Prácticamente catorce naciones de la región iberoamericana atraviesan por crisis de institucionalización, pero hay que entenderla como parte de un relevo de modelo de gobernabilidad: pasar de la dependencia política de los intereses estratégicos de Estados Unidos a la asunción de la autonomía relativa en los relevos gubernamentales, en medio de escasa institucionalización democrática.
La región iberoamericana nació de la independencia de España Y Portugal, pero aterrizó en la dependencia estadounidense. La primera expresión de autonomía absoluta de un país iberoamericano respecto de Washington ocurrió en 1962 cuando Cuba anuncio su modelo marxista-leninista de gobierno y su alianza estratégica con la entonces Unión Soviética.
La segunda gran ola de autonomía gubernamental iberoamericana comenzó en 1999 con la declaración de autonomía nacional y regional del coronel Hugo Chávez Frías en Venezuela y el anuncio retórico de un nuevo ciclo socialista para la región.
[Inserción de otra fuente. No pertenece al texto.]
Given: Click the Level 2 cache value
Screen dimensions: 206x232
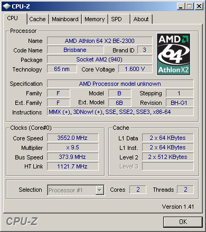Looking at the screenshot, I should pos(168,157).
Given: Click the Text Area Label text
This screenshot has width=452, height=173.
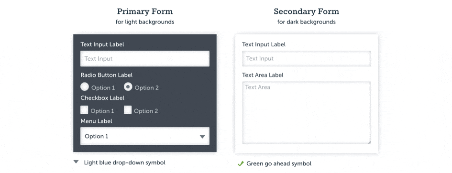Looking at the screenshot, I should tap(263, 75).
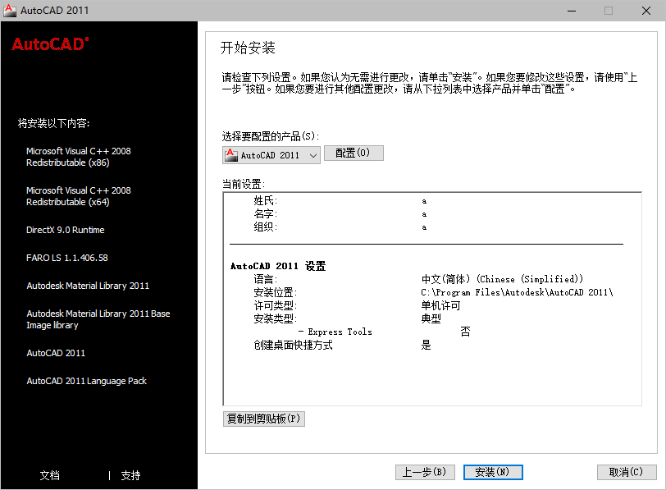Select the FARO LS 1.1.406.58 entry
The width and height of the screenshot is (666, 490).
point(66,257)
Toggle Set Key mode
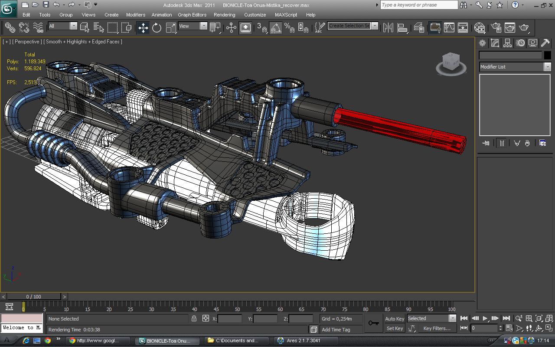The height and width of the screenshot is (347, 555). point(394,328)
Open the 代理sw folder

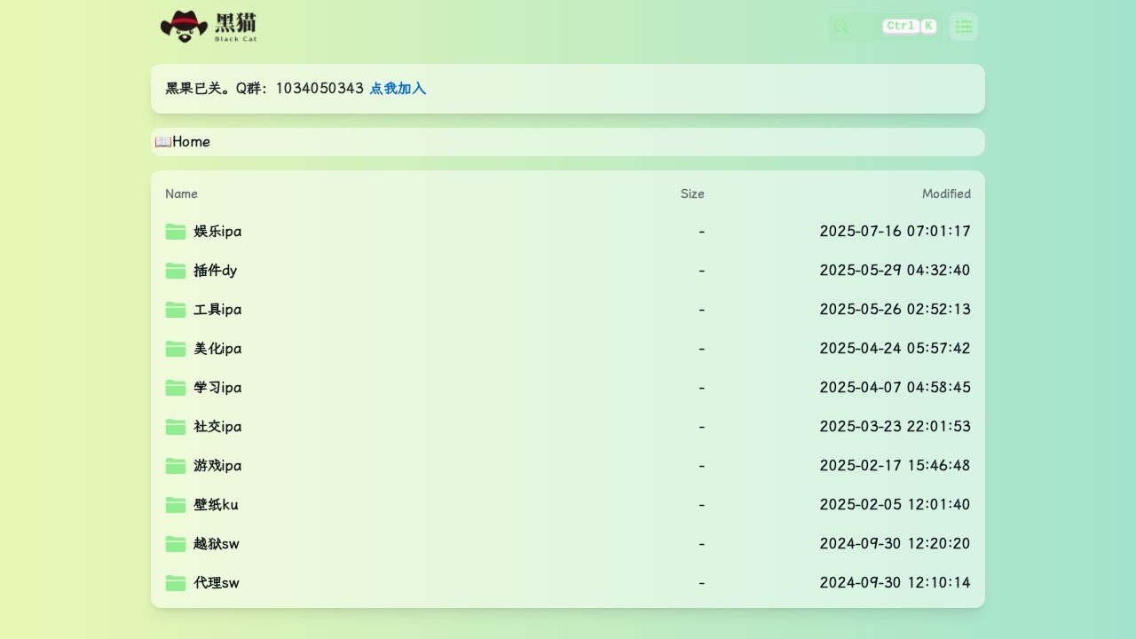click(x=217, y=583)
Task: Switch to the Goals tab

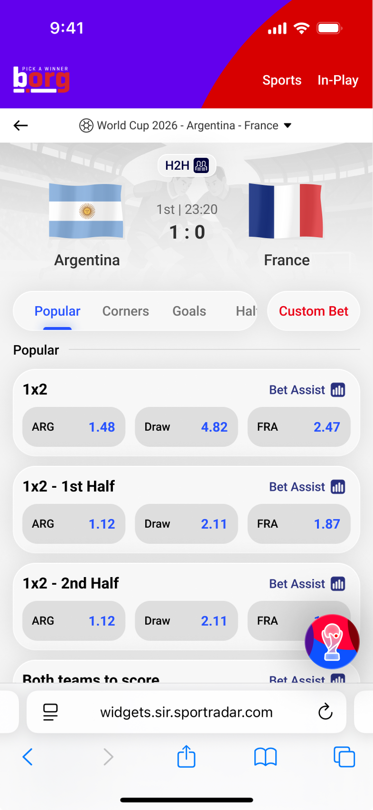Action: click(189, 311)
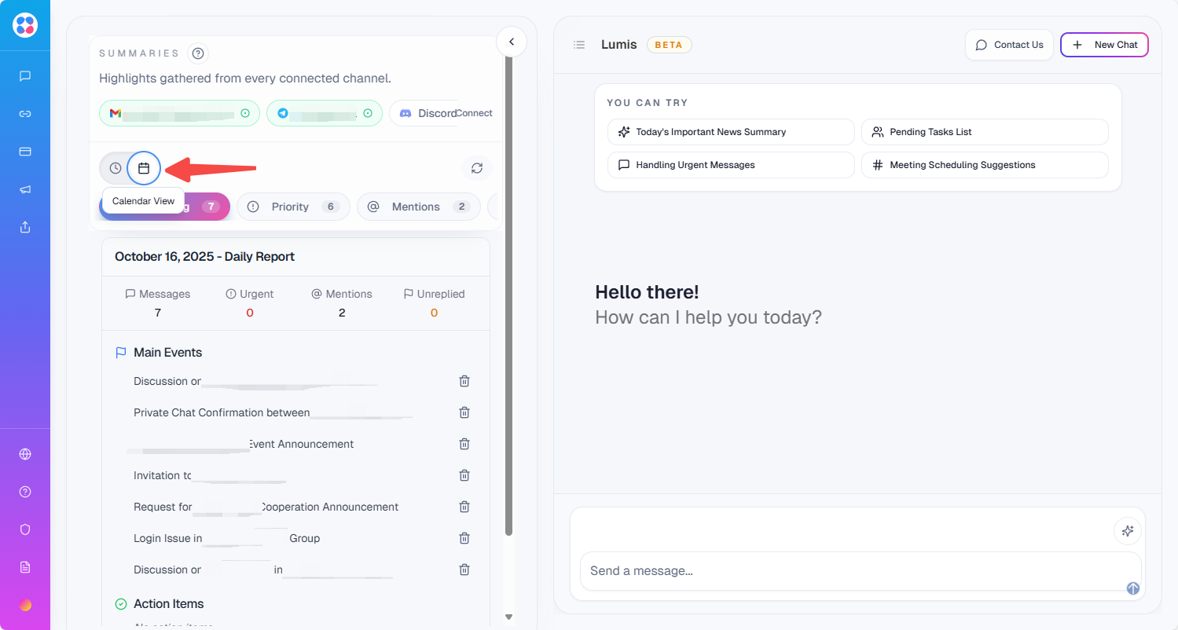
Task: Switch to Calendar View toggle
Action: tap(144, 168)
El modelo autonomista se tipificó como bolivarismo en homenaje al general Simón Bolívar que es reconocido como el libertador de los países latinoamericanos.
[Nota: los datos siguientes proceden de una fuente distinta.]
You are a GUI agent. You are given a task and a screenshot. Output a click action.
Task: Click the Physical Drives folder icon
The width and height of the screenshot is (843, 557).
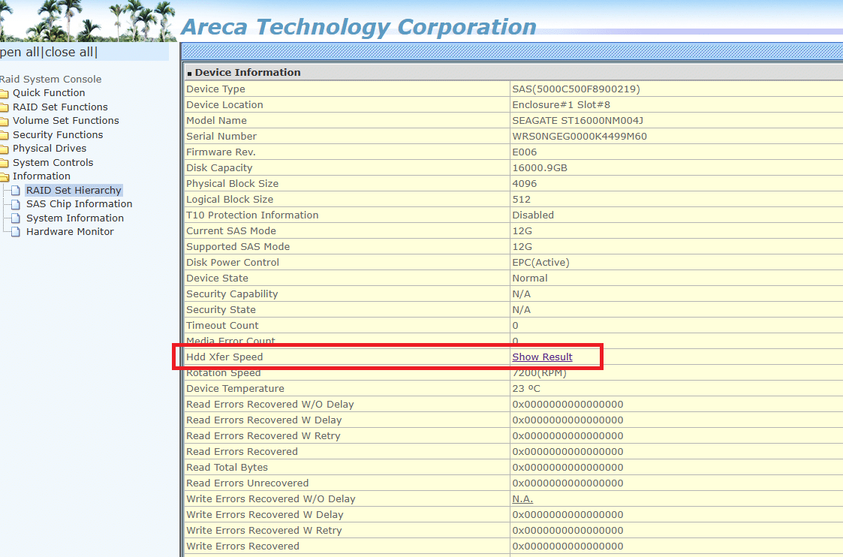(x=4, y=149)
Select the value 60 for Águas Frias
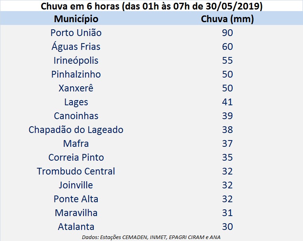The width and height of the screenshot is (303, 241). click(227, 47)
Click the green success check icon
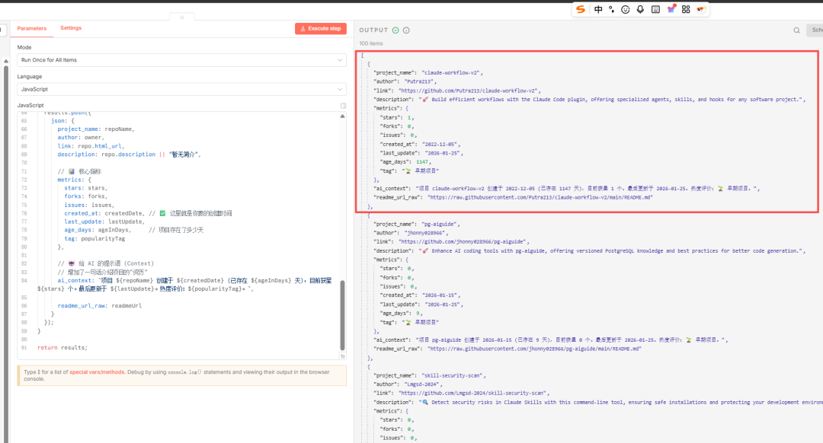823x443 pixels. tap(395, 30)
A la muerte de Chávez en 2013, la región latinoamericana perdió el rumbo: Cuba nunca fue realmente un modelo a seguir y Venezuela tampoco pudo convertirse en un ejemplo; con una Casa Blanca satisfecha con la derrota del comunismo y el desmoronamiento de la Unión Soviética, los países al sur del río Bravo entraron en una zona de incertidumbre con una expresión conflictivas y críticas nacionales, sin que existiera alguna especie de rumbo común o de dirección política estratégica, sobre todo porque Estados Unidos entró desde 1992 en un aislacionismo geopolítico, debido a las prioridades antiterroristas.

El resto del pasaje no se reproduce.